[Entries from a dataset]

----

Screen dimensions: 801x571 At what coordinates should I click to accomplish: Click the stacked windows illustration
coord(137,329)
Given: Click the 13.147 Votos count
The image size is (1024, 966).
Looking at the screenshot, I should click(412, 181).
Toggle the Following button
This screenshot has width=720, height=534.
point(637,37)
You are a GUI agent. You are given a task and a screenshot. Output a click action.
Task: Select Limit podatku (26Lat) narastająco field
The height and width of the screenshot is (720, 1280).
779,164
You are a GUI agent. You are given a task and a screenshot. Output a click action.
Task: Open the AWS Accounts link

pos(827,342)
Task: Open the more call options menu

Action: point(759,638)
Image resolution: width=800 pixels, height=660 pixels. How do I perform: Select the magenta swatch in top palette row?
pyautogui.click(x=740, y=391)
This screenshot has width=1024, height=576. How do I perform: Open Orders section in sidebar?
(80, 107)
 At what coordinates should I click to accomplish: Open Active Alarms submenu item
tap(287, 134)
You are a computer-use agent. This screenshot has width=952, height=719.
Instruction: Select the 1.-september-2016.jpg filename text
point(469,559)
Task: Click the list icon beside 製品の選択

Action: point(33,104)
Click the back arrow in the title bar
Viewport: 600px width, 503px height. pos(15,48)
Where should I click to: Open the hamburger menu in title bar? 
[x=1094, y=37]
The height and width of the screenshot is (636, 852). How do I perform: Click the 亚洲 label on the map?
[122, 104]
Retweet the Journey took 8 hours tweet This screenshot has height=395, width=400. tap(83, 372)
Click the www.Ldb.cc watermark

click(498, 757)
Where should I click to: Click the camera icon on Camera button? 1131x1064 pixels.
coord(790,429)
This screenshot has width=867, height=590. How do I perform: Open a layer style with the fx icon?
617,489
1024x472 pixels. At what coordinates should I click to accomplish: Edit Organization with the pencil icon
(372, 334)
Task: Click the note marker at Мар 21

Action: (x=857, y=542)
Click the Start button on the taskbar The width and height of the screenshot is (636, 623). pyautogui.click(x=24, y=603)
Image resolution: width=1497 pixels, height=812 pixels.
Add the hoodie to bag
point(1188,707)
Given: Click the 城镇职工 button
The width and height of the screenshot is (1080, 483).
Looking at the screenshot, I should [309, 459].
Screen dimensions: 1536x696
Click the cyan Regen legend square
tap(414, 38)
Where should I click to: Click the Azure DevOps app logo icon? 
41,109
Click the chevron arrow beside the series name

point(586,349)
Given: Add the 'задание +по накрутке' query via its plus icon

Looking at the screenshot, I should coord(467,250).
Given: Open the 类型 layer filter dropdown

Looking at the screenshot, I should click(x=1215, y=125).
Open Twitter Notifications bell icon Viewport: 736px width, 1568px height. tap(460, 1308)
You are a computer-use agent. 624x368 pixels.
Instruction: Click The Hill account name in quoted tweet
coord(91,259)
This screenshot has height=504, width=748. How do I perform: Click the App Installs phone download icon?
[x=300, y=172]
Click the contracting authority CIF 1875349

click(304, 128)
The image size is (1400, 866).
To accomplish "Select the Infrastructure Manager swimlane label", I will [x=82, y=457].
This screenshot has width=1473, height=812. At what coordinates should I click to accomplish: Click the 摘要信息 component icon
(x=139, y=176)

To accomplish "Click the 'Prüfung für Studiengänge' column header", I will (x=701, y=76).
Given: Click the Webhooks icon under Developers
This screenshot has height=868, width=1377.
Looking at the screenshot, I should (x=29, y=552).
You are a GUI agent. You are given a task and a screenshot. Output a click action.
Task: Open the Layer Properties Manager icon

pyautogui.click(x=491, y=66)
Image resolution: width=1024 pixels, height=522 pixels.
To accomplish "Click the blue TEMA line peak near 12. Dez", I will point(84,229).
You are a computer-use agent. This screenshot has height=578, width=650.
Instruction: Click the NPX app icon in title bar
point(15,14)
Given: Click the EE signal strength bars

----

- AIM OF THE EXERCISE
Lay out the records starting at the line containing "The image size is (1400, 866)." and ending at the line containing "Looking at the screenshot, I should (x=29, y=552)." as a two-column CSV with the columns input and output. Give one row per record, with its text and its answer each in a single quoted field and any line breaks replaced by spaces.

- CORRECT RESPONSE
input,output
"The image size is (1400, 866). To accomplish ""Select the Infrastructure Manager swimlane label"",","I will [x=82, y=457]."
"This screenshot has width=1473, height=812. At what coordinates should I click to accomplish: Click the 摘要信息 component icon","(x=139, y=176)"
"To accomplish ""Click the 'Prüfung für Studiengänge' column header"",","I will (x=701, y=76)."
"Given: Click the Webhooks icon under Developers This screenshot has height=868, width=1377.","Looking at the screenshot, I should (x=29, y=552)."